Mishell Warner, an AFSCME member and nurse from Miami, said many of her patients rely on life saving care through Medicare and Medicaid. Her own son was born prematurely with a heart condition, but because of Medicaid, he now lives a happy life.

“Congress can see the wealthy 2% but everyone else is invisible to them,” AFSCME President Lee Saunders said. “We will not be invisible! We're the ones who make this nation great! We need leaders that respect workers and their unions!”

“One point five million jobs will be lost. We need to end sequestration madness right now!” said AFGE National President J. David Cox Sr.

AFL-CIO President Richard Trumka said sequestration is nothing but a word that hides a very bad idea that we can cut our way to prosperity.

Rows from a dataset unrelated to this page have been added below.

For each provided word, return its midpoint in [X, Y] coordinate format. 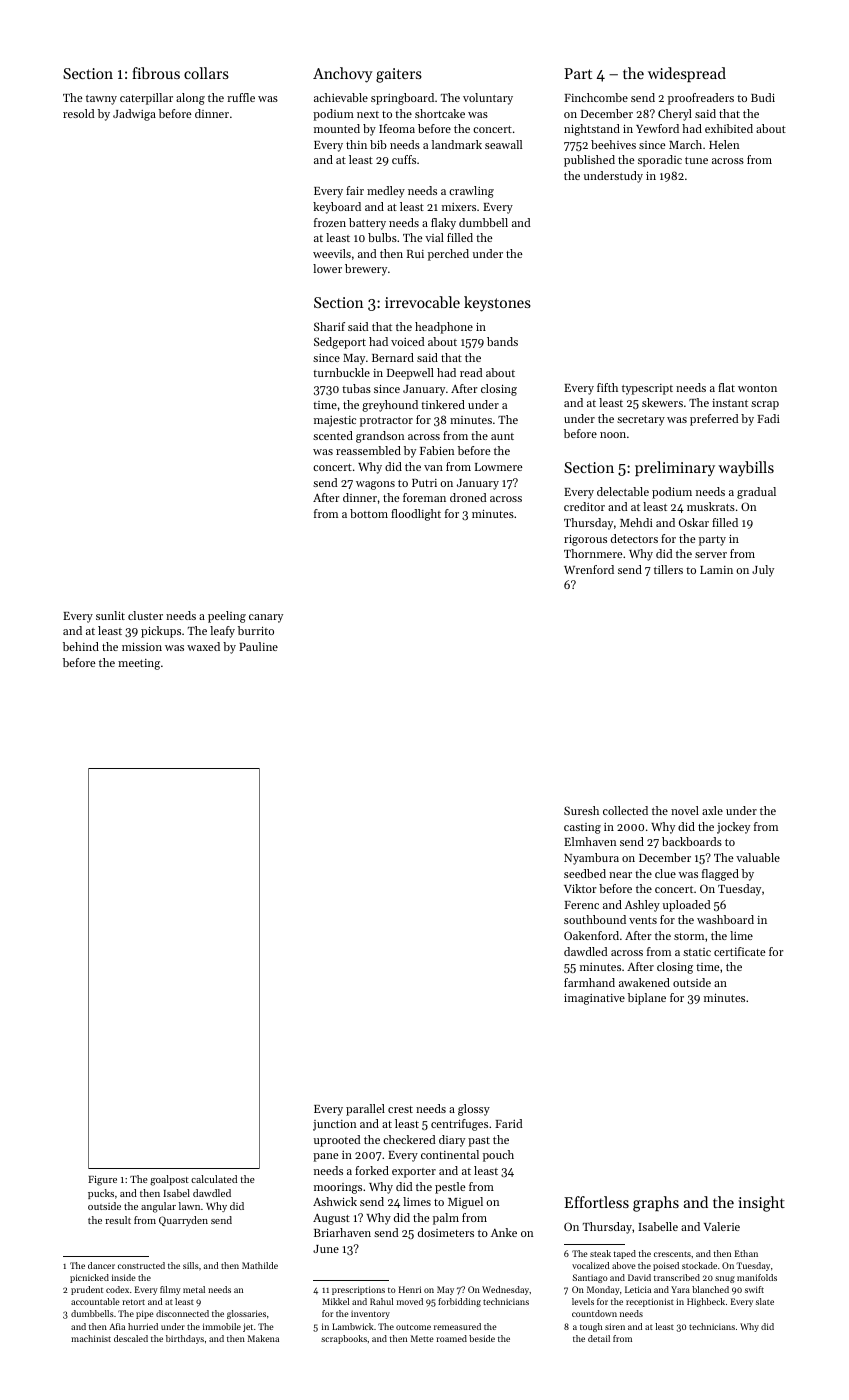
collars [206, 73]
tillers [668, 569]
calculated [214, 1179]
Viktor [580, 888]
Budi [763, 97]
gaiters [399, 75]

“Our leaders have a choice,” he said. “They can either choose us and jobs or unemployment lines.”

Obama Proposes Raising Minimum Wage to $9: In his State of the Union speech Tuesday night,

President Barack Obama proposed raising the minimum wage from $7.25 to $9 and indexing it to automatically rise with the cost of living. He said a full-time worker making the minimum wage earns $14,500 a year, and it’s wrong that a family with two kids that earns the minimum wage still lives below the poverty line.

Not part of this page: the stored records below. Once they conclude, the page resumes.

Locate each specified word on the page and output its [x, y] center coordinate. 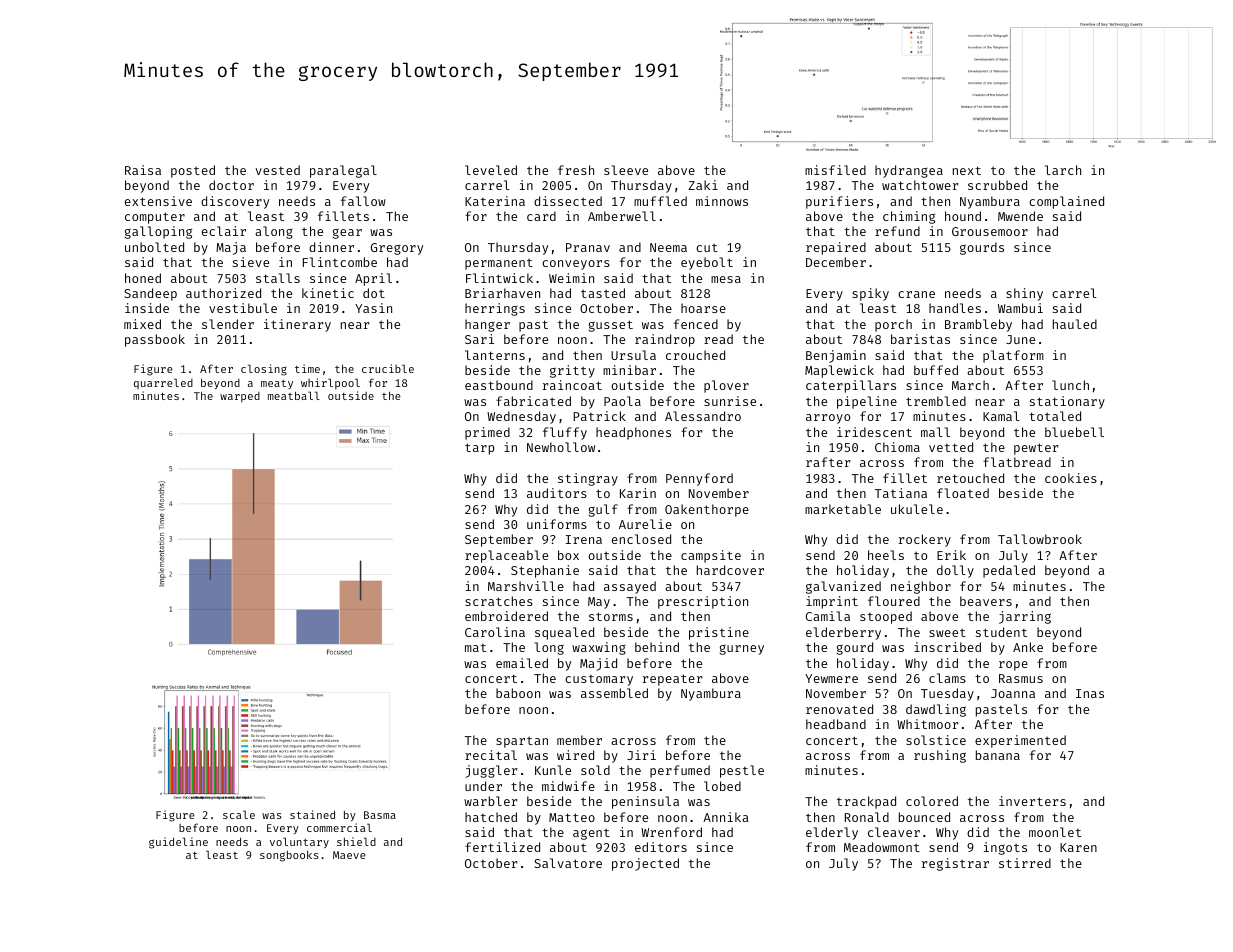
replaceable [506, 556]
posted [193, 171]
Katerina [495, 201]
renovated [839, 709]
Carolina [495, 632]
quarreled [163, 383]
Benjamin [836, 356]
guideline [178, 843]
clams [947, 678]
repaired [836, 248]
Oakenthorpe [707, 510]
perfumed [680, 771]
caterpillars [851, 386]
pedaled [1009, 571]
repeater [672, 680]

“Tonight, let’s declare that in the wealthiest nation on Earth, no one who works full-time should have to live in poverty, and raise the federal minimum wage to $9 an hour,” the president said. “This single step would raise the incomes of millions of working families. It could mean the difference between groceries or the food bank; rent or eviction; scraping by or finally getting ahead. For businesses across the country, it would mean customers with more money in their pockets. In fact, working folks shouldn’t have to wait year after year for the minimum wage to go up while CEO pay has never been higher.”

Americans have overwhelmingly supported raising the minimum wage. A national poll conducted last year found 73 percent of likely voters support increasing the minimum wage to $10 and indexing it to inflation.

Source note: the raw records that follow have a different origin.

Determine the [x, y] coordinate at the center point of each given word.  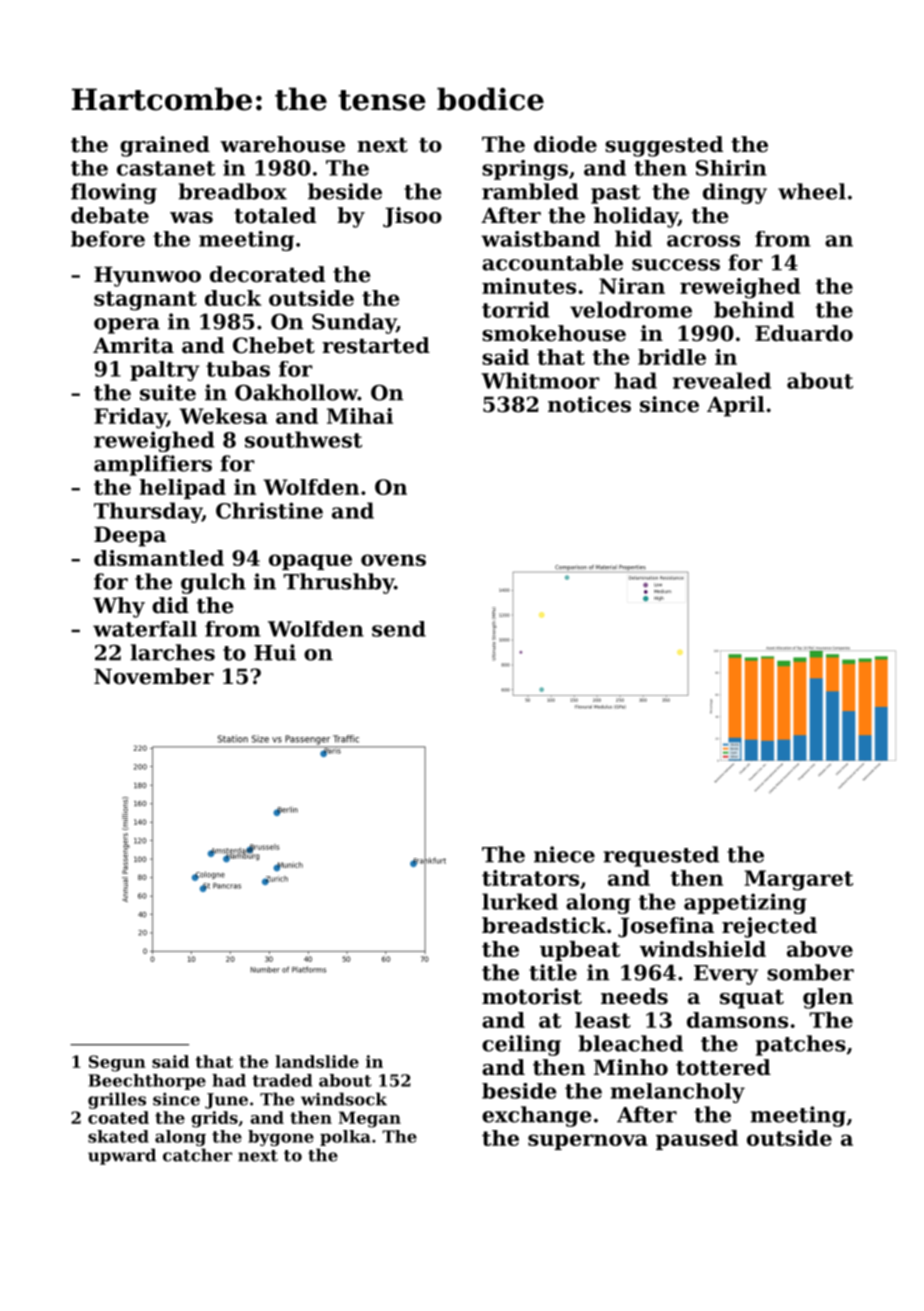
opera [127, 326]
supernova [588, 1142]
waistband [540, 239]
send [399, 629]
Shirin [731, 168]
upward [122, 1156]
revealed [722, 380]
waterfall [145, 629]
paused [697, 1140]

This Week in Labor History: Feb. 11, 2011: Wisconsin Governor Scott Walker announces he will call out the National Guard, if necessary, to deal with any "unrest" among state employees in the wake of his decision to unilaterally end nearly all collective bargaining rights for the workers.

Hot on WWW: Watch Dr. Michelle Washington, an AFGE member, discuss on CBS how she has been punished for speaking out. AFGE is currently fighting for whistleblower protections for the post-traumatic stress disorder specialist who continues to face intense retaliation for testifying before Congress about mismanagement and lack of mental health care access for vets.

Inside Government: Tune in now to AFGE’s “Inside Government” for a special presentation from the union’s Legislative and Grassroots Mobilization Conference. The show, which originally aired on Friday, Feb. 15, is now available on demand. Rep. Colleen Hanabusa (Hawaii) detailed federal employees’ value as the government’s best investment and the long-term consequences of freezing federal pay. Clayola Brown, president of the A. Philip Randolph Institute, addressed the importance of union organizing and why unions are needed now more than ever. American Federation of State, County and Municipal Employees (AFSCME) President Lee Saunders then detailed the need for workers to voice their concerns to Congress, while Virginia gubernatorial candidate Terry McAuliffe shared his vision to improve transportation systems and education in Virginia. Lastly, union members from across the country joined Rep. Chris Van Hollen (Maryland), AFGE National President J. David Cox Sr. and others on Capitol Hill at AFGE’s joint rally for jobs with AFSCME.

Listen LIVE on Fridays at 10 a.m. on 1500 AM WFED in the D.C. area or online at For more information, please visit

Quote of the Week: At the AFGE Legislative Conference on Monday, Feb. 11, Virginia Senator Tim Kaine said one thing about federal employees that people rarely think of:

“Most public employees work in jobs where perfect performance is expected, and they get attention only when something goes wrong.”